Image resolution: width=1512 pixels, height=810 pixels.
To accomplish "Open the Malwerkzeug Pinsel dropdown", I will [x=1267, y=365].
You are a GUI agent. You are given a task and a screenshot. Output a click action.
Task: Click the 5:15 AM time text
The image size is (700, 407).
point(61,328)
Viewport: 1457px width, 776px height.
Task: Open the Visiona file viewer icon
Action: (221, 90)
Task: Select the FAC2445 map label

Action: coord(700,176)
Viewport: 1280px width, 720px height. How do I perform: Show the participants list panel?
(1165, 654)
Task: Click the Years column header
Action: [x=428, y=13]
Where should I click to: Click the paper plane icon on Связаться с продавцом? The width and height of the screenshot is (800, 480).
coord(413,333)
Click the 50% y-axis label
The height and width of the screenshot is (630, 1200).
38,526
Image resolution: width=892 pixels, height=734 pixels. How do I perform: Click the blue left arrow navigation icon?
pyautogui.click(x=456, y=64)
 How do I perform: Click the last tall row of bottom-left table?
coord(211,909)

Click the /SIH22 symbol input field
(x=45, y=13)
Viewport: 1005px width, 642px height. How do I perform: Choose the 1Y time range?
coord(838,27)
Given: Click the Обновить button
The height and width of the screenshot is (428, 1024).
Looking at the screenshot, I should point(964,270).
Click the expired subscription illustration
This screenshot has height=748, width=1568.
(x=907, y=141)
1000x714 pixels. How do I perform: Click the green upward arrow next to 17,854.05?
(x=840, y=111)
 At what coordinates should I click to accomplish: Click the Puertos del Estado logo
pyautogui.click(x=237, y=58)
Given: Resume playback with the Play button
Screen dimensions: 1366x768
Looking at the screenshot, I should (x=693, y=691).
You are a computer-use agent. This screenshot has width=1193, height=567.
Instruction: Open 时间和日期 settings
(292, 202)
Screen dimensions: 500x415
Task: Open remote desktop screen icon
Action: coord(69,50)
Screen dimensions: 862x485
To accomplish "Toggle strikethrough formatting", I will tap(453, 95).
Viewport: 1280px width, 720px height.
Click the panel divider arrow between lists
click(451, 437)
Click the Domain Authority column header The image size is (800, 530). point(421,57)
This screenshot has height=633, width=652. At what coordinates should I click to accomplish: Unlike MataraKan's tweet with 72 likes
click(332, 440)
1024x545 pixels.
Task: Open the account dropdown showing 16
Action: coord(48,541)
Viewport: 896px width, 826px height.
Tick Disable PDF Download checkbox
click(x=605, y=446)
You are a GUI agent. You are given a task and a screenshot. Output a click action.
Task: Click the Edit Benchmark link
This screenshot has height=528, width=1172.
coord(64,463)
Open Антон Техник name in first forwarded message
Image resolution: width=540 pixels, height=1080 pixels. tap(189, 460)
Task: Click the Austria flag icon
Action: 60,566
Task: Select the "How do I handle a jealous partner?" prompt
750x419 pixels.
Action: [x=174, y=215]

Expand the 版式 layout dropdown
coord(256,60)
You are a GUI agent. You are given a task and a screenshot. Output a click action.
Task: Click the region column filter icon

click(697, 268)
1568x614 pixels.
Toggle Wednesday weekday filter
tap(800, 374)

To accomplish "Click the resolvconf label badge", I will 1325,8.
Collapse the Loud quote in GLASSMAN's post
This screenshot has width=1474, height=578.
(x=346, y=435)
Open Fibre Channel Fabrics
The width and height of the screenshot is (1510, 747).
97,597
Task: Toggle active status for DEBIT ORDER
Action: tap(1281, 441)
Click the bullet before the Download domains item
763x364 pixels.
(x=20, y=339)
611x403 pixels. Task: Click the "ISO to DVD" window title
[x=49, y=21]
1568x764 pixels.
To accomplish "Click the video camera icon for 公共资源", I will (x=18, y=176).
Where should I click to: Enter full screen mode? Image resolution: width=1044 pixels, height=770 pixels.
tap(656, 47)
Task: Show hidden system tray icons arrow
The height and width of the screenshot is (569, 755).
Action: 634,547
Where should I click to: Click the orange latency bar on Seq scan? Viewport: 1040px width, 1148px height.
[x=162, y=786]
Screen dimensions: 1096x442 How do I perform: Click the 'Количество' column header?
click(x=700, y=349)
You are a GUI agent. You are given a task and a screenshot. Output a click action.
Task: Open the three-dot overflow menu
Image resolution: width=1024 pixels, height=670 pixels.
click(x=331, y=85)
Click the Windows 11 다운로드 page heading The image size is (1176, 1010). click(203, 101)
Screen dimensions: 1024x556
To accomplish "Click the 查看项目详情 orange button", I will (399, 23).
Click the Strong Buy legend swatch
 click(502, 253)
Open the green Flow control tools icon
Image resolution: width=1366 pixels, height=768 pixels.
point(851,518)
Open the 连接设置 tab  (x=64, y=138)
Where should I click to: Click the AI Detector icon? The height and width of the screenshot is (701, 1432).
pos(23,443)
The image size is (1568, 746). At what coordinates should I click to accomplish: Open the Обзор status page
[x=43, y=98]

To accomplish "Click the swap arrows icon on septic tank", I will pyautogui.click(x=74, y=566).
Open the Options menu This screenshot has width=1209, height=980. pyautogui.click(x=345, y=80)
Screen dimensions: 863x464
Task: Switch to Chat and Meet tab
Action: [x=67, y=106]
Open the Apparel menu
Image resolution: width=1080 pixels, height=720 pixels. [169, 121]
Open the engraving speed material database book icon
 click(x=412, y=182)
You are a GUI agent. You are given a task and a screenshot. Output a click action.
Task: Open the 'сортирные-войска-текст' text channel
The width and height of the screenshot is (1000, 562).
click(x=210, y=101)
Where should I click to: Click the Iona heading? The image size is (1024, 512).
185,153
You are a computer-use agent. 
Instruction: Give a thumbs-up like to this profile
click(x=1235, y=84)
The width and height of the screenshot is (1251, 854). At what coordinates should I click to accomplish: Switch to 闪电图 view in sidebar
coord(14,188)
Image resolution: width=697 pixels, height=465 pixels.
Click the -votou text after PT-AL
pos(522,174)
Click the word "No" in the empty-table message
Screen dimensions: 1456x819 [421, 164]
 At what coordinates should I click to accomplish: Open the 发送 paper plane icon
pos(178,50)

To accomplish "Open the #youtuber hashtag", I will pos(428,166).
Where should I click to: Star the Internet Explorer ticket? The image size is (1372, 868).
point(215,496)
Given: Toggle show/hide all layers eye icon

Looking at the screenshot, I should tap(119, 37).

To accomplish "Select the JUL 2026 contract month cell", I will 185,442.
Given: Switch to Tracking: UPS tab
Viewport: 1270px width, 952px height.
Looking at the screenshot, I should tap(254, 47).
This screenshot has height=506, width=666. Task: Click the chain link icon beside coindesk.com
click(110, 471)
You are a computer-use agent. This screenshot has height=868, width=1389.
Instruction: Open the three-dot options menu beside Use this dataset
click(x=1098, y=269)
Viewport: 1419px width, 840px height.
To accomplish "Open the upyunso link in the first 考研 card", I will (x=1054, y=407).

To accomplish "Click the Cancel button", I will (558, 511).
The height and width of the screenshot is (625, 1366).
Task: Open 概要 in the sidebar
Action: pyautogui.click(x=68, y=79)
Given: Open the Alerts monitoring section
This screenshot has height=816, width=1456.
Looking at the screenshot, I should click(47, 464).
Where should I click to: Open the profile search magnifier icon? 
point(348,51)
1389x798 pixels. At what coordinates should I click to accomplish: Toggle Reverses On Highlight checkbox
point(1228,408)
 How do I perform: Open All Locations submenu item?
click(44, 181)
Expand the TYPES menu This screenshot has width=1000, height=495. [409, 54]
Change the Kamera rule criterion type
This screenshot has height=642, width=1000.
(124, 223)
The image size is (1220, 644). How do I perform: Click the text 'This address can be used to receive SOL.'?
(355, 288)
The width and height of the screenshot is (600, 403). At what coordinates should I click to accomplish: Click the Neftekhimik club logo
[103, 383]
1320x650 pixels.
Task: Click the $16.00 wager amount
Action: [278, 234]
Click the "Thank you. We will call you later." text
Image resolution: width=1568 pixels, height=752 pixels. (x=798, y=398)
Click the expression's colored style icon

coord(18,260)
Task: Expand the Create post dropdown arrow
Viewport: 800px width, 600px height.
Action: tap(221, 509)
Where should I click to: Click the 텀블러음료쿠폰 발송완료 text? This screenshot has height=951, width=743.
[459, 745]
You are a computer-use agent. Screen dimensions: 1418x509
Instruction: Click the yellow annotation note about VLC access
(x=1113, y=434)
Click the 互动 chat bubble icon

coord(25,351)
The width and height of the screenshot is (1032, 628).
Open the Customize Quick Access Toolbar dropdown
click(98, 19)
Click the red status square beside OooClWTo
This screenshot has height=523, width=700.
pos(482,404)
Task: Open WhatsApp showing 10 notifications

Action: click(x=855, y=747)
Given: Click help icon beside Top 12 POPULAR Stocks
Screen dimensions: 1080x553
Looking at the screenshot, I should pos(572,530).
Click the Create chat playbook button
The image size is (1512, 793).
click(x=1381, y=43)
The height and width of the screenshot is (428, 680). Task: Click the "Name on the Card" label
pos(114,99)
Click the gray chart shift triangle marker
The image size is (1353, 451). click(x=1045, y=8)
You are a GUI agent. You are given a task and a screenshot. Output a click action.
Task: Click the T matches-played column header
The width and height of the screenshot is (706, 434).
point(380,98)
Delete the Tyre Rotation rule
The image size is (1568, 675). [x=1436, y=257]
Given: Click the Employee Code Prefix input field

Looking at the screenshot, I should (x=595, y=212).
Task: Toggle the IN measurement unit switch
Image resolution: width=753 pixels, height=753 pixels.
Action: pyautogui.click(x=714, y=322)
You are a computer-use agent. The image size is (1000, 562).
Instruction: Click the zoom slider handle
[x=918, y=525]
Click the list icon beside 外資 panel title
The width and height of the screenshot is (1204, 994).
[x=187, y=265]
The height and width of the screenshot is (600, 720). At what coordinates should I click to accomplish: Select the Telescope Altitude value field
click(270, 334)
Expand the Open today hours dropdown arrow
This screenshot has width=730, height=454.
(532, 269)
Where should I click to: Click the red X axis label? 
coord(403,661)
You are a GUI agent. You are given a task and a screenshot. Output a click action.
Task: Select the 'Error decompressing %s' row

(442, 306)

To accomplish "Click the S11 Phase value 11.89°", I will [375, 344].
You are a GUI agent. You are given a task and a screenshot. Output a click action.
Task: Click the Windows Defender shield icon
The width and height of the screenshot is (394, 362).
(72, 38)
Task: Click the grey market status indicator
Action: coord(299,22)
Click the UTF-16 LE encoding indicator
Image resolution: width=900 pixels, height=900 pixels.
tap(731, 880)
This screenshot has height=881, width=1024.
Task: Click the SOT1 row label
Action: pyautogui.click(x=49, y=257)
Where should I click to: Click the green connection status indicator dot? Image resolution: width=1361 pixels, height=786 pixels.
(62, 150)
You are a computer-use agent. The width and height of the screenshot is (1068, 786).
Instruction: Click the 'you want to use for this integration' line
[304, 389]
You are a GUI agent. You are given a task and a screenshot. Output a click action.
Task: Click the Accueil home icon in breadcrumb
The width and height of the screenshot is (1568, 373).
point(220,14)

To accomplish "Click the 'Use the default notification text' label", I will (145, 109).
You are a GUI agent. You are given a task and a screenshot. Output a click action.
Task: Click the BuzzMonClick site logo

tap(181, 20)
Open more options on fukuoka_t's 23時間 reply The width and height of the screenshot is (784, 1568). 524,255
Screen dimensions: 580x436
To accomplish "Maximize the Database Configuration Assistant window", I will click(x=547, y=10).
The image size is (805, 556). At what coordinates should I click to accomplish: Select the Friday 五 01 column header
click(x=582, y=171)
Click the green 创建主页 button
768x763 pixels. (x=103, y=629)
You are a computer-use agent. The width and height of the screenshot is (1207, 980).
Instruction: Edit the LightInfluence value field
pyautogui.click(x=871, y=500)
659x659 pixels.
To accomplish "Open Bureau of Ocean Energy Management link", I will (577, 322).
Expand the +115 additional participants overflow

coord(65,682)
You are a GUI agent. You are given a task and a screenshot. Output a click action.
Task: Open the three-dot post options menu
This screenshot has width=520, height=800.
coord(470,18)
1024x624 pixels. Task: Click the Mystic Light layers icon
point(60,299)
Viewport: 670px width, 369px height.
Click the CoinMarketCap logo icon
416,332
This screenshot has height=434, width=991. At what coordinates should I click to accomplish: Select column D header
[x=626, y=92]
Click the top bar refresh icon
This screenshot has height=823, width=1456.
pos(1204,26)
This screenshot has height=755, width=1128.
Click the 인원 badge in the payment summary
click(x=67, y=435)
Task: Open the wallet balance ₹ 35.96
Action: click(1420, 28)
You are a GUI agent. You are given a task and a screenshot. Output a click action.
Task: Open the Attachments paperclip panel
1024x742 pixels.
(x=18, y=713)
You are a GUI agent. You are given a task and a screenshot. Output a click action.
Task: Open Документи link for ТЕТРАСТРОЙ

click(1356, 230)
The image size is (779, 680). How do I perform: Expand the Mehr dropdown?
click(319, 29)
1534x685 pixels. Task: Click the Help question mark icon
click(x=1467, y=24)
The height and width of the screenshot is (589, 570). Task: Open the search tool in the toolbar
--------------------------------
* [Work to complete] Lines with "computer": find them in the data and copy each one.

* [Task output]
You are a computer-use agent. This screenshot has width=1193, height=567.
You are a computer-use agent. 
You are a computer-use agent. This screenshot has height=868, width=1389.
You are a computer-use agent. Screen dimensions: 1418x509
You are a computer-use agent. The image size is (1000, 562).
You are a computer-use agent. The width and height of the screenshot is (1068, 786).
You are a computer-use agent. The width and height of the screenshot is (1207, 980).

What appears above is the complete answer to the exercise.